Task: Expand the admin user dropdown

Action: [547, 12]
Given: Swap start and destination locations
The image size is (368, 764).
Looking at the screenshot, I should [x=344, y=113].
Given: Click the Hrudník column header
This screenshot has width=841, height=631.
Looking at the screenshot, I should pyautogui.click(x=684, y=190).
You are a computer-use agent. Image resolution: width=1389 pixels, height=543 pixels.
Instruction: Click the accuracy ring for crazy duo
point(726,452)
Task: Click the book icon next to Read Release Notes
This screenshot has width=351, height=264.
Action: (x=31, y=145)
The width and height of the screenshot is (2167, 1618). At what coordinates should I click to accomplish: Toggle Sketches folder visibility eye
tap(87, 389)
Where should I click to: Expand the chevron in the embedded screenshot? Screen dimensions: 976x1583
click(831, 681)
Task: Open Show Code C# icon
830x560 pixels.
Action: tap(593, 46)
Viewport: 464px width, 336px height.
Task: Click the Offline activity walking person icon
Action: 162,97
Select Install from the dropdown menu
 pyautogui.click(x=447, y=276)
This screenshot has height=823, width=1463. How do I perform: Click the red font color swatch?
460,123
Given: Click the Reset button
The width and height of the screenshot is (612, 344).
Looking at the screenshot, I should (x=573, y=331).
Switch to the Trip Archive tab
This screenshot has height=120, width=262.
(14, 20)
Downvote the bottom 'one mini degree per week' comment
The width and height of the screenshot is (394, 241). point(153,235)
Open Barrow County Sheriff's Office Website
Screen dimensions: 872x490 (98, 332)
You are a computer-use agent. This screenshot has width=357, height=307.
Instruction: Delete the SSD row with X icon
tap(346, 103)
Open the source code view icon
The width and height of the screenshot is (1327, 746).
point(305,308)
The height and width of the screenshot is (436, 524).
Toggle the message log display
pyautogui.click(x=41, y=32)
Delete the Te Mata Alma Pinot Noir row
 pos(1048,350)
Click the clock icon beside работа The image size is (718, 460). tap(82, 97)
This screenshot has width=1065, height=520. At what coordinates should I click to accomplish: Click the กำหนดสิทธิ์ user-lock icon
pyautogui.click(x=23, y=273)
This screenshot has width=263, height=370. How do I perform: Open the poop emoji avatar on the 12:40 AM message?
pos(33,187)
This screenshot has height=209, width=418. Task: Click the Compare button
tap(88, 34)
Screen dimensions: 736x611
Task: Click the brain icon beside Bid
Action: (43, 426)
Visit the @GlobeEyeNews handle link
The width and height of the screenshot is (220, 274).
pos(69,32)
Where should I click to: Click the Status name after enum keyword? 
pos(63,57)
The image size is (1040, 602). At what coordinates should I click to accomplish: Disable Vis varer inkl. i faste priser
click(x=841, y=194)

TASK DIRECTIONS ::
In the items above, could you replace "Delete" with "Remove" wherever it appears and give the items back with nothing else changed?

OUTPUT BELOW ::
Task: Expand the admin user dropdown

Action: [547, 12]
Given: Swap start and destination locations
The image size is (368, 764).
Looking at the screenshot, I should [x=344, y=113].
Given: Click the Hrudník column header
This screenshot has width=841, height=631.
Looking at the screenshot, I should pyautogui.click(x=684, y=190).
You are a computer-use agent. Image resolution: width=1389 pixels, height=543 pixels.
Instruction: Click the accuracy ring for crazy duo
point(726,452)
Task: Click the book icon next to Read Release Notes
This screenshot has width=351, height=264.
Action: (x=31, y=145)
The width and height of the screenshot is (2167, 1618). At what coordinates should I click to accomplish: Toggle Sketches folder visibility eye
tap(87, 389)
Where should I click to: Expand the chevron in the embedded screenshot? Screen dimensions: 976x1583
click(831, 681)
Task: Open Show Code C# icon
830x560 pixels.
Action: tap(593, 46)
Viewport: 464px width, 336px height.
Task: Click the Offline activity walking person icon
Action: 162,97
Select Install from the dropdown menu
 pyautogui.click(x=447, y=276)
This screenshot has height=823, width=1463. How do I perform: Click the red font color swatch?
460,123
Given: Click the Reset button
The width and height of the screenshot is (612, 344).
Looking at the screenshot, I should (x=573, y=331).
Switch to the Trip Archive tab
This screenshot has height=120, width=262.
(14, 20)
Downvote the bottom 'one mini degree per week' comment
The width and height of the screenshot is (394, 241). point(153,235)
Open Barrow County Sheriff's Office Website
Screen dimensions: 872x490 (98, 332)
You are a computer-use agent. This screenshot has width=357, height=307.
Instruction: Remove the SSD row with X icon
tap(346, 103)
Open the source code view icon
The width and height of the screenshot is (1327, 746).
point(305,308)
The height and width of the screenshot is (436, 524).
Toggle the message log display
pyautogui.click(x=41, y=32)
Remove the Te Mata Alma Pinot Noir row
 pos(1048,350)
Click the clock icon beside работа The image size is (718, 460). tap(82, 97)
This screenshot has width=1065, height=520. At what coordinates should I click to accomplish: Click the กำหนดสิทธิ์ user-lock icon
pyautogui.click(x=23, y=273)
This screenshot has width=263, height=370. How do I perform: Open the poop emoji avatar on the 12:40 AM message?
pos(33,187)
This screenshot has height=209, width=418. Task: Click the Compare button
tap(88, 34)
Screen dimensions: 736x611
Task: Click the brain icon beside Bid
Action: (43, 426)
Visit the @GlobeEyeNews handle link
The width and height of the screenshot is (220, 274).
pos(69,32)
Where should I click to: Click the Status name after enum keyword? 
pos(63,57)
The image size is (1040, 602). At what coordinates should I click to accomplish: Disable Vis varer inkl. i faste priser
click(x=841, y=194)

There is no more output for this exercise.